Technique/measure SIL 1 SIL 2 Guidance

1. Fault detection and diagnostics

— R Fault detection should be implemented where safety analysis shows that it is necessary to achieve the safety integrity of the system. Applicable methods include the use of diverse algorithms, interval arithmetic, detection of stale values and generation of alternative outputs (e.g. displayed and printed). User input should also be checked. Unexpected overflow should result in program termination. Note that the PC hardware and operating system provide some limited validation of the software through traps for division by zero, illegal memory access etc.

Note: interval arithmetic carries one or more additional values, slightly perturbed from the true value, through the calculation, and fails safe if the additional value(s) have diverged by more than a pre-set threshold from the true value

2. Error detecting and correcting codes

R R As (1). Features to check and maintain the integrity of data include checksums, parity and CRC checks , and time stamping of data. The design should discard faulty data rather than attempting correction.

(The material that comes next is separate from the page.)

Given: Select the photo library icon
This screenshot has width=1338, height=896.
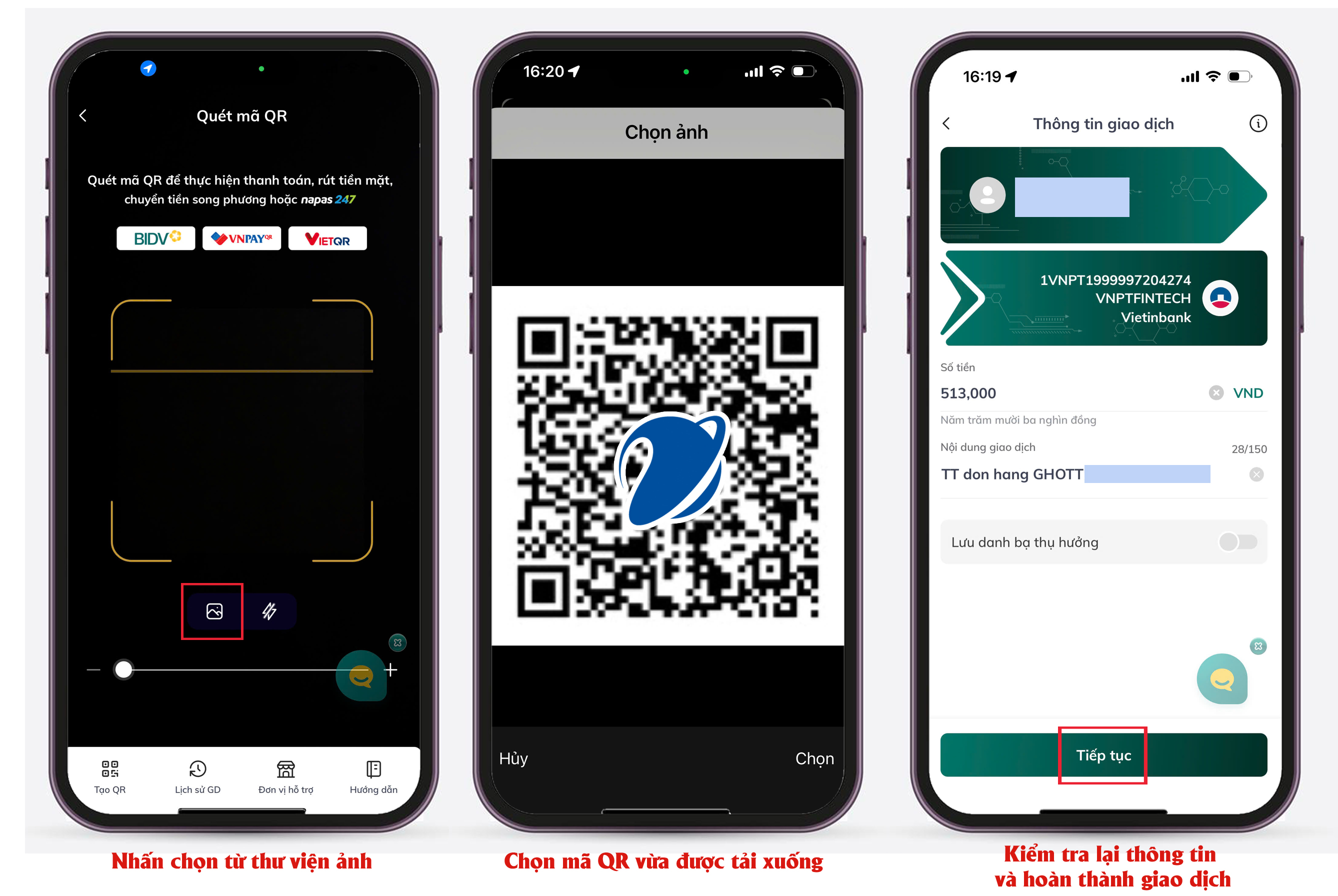Looking at the screenshot, I should pos(216,611).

3a-h. Fault tolerance etc.

R/— R As this class of advisory system is used only in design, fault tolerance is not necessary.

4. Graceful degradation

R R As this class of advisory system is used only in design, graceful degradation is not necessary but the design should aim for clean termination if errors are detected.

5. Artificial intelligence

— NR AI techniques are likely to be of interest when the class of advisory system is inherently rule-based.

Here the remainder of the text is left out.